Segundo o PL 6.132/2025, apresentado pela Presidência da República, a Unind terá sede em Brasília e poderá estabelecer unidades em várias regiões do Brasil para atender às necessidades dos povos originários.
“Apesar do marco representado pela Constituição de 1988 no reconhecimento aos indígenas de sua organização social, costumes, línguas, crenças e tradições, assim como de seus direitos sobre as terras que tradicionalmente ocupam, até hoje não há no país uma universidade essencialmente voltada à realidade dos povos originários”, disse o senador Eduardo Braga (MDB-AM), relator do projeto.
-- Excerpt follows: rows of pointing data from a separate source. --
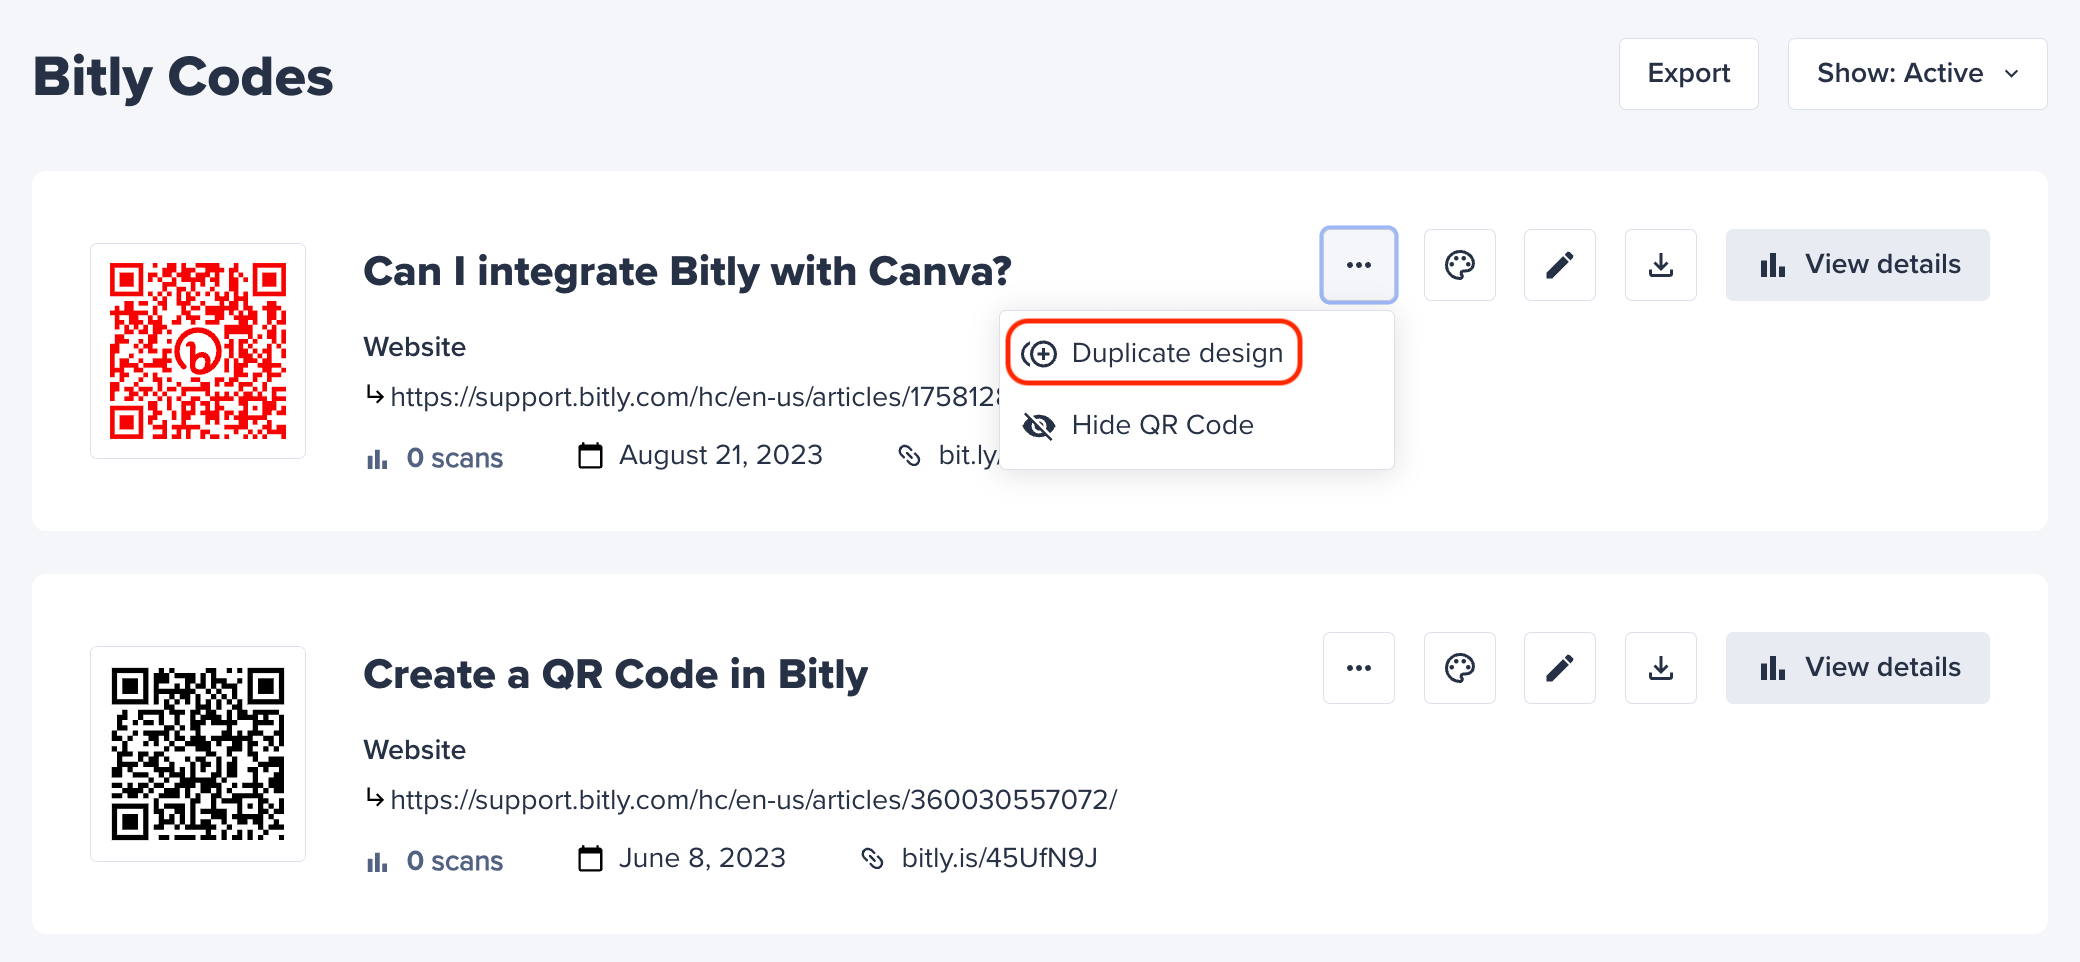Click the link icon beside bitly.is/45UfN9J
The image size is (2080, 962).
point(871,857)
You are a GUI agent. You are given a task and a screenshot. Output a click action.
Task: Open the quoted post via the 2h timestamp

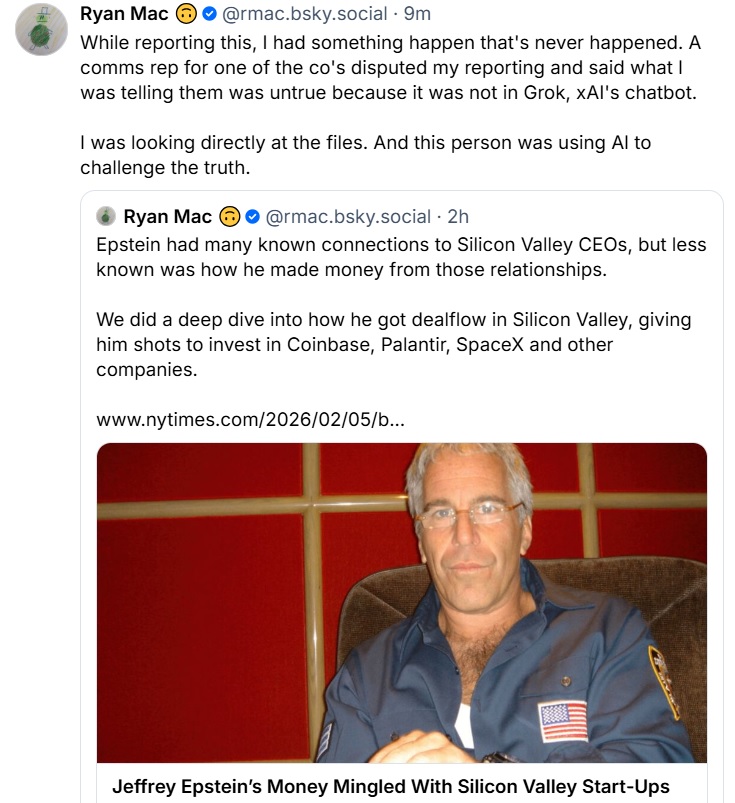coord(457,216)
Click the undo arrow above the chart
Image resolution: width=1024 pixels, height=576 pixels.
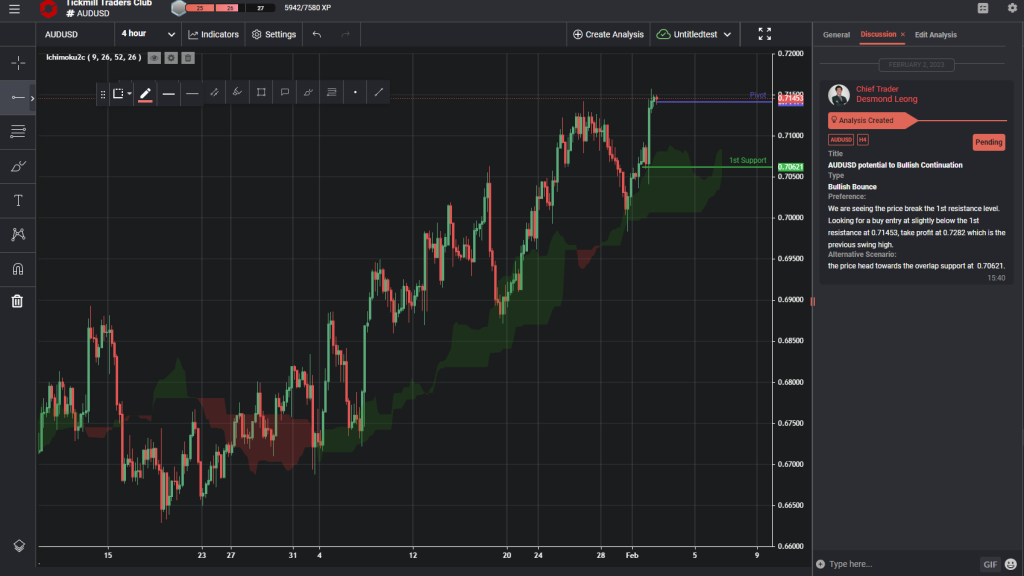tap(317, 34)
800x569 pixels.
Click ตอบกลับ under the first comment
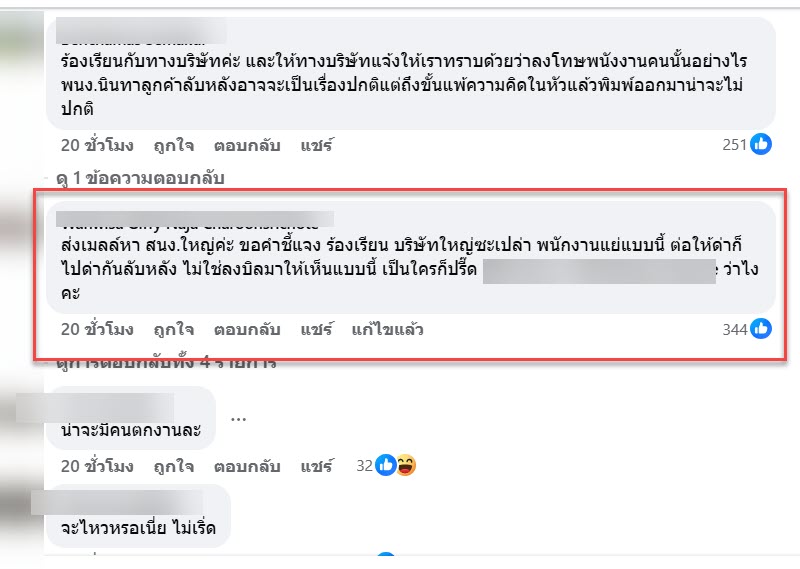coord(247,145)
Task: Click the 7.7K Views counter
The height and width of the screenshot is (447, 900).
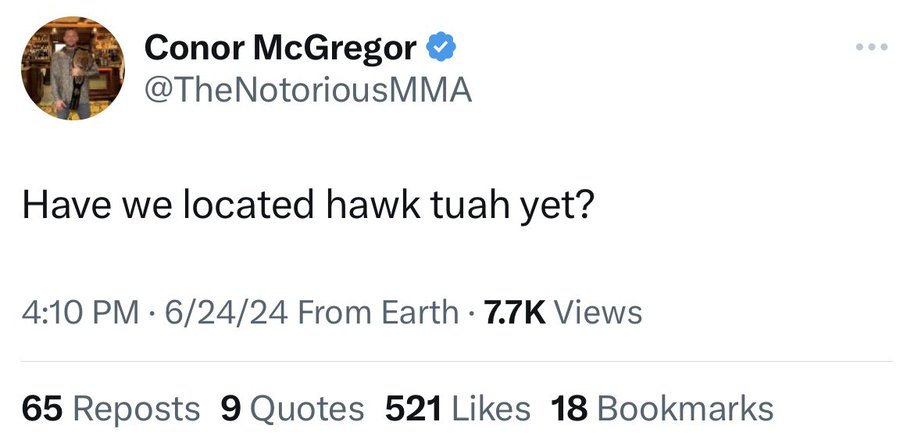Action: 563,313
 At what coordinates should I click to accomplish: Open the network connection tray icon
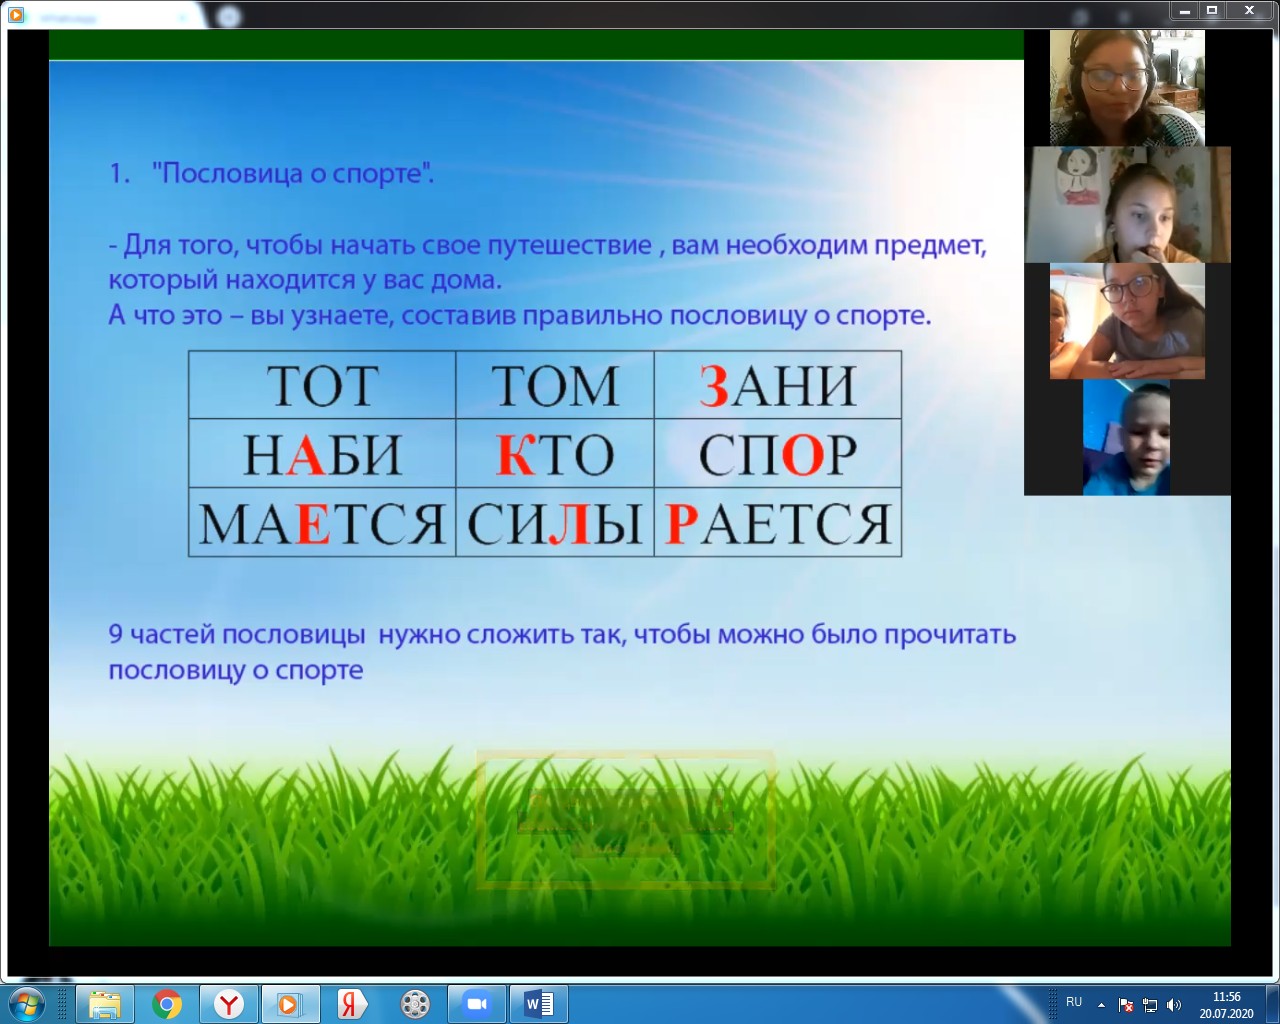[1150, 1005]
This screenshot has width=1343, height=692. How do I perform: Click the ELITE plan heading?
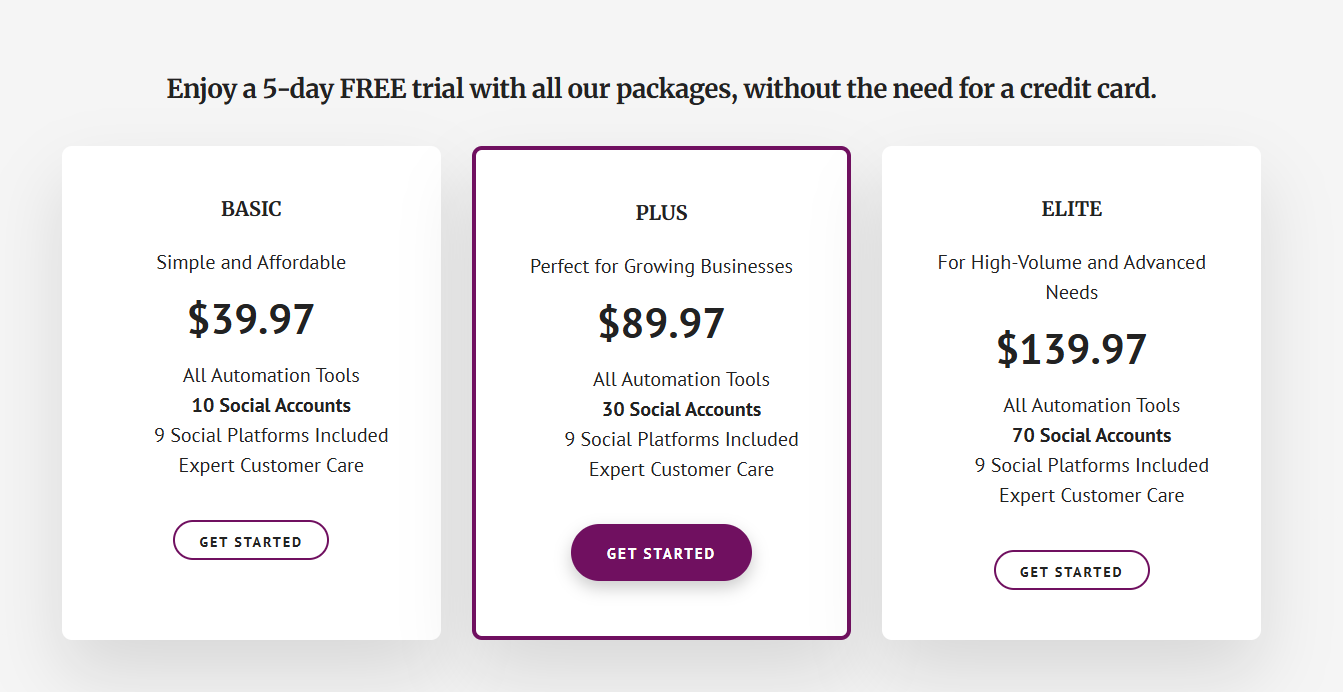1071,209
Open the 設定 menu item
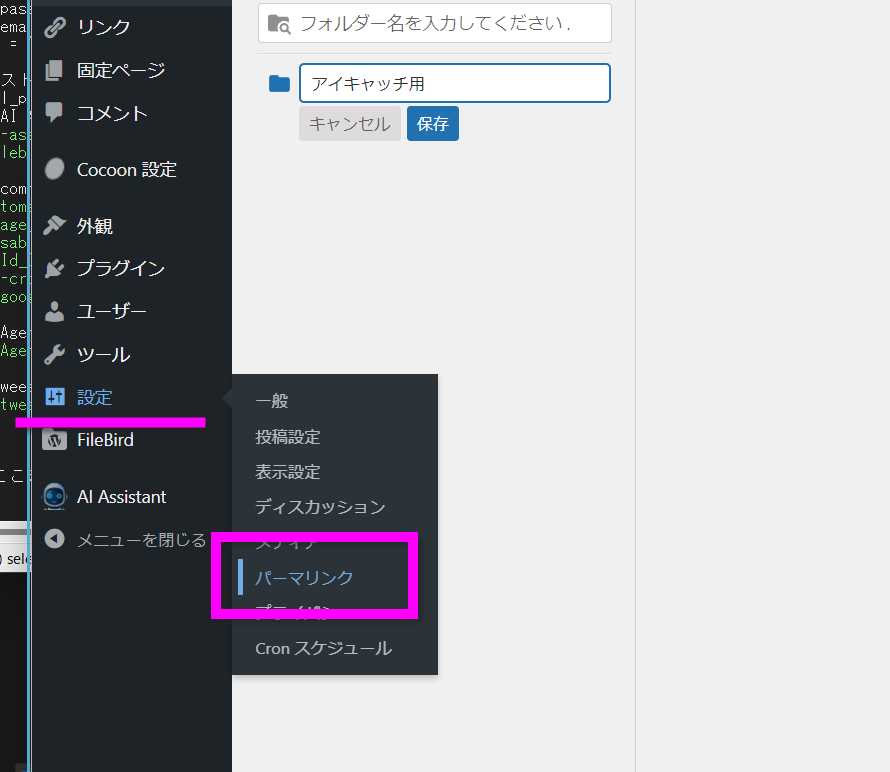The height and width of the screenshot is (772, 890). (x=95, y=397)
Com base na Lei de Cotas (Lei 12.711, de 2012), a instituição poderá desenvolver processos seletivos próprios, com critérios específicos que assegurem percentual mínimo de seleção de candidatos indígenas. Os cargos de reitor e vice-reitor da Unind serão ocupados obrigatoriamente por docentes indígenas assim que a universidade estabelecer as normas de escolha para esses cargos.
Braga lembrou que o Amazonas tem a maior população indígena do Brasil. Ele diz que há uma grande demanda pelo estudo dos conhecimentos dos povos originários. “Não é uma universidade simplesmente para ensinar novas práticas, mas para aprofundar o conhecimento de uma cultura milenar, de um povo que estava aqui antes de nós sermos descobertos, e que tem uma relação homem-natureza absolutamente diferenciada”.
O projeto tramitou em conjunto com o PL 3.003/2023, do ex-senador Mecias de Jesus (RR), que também autoriza a criação de uma universidade indígena.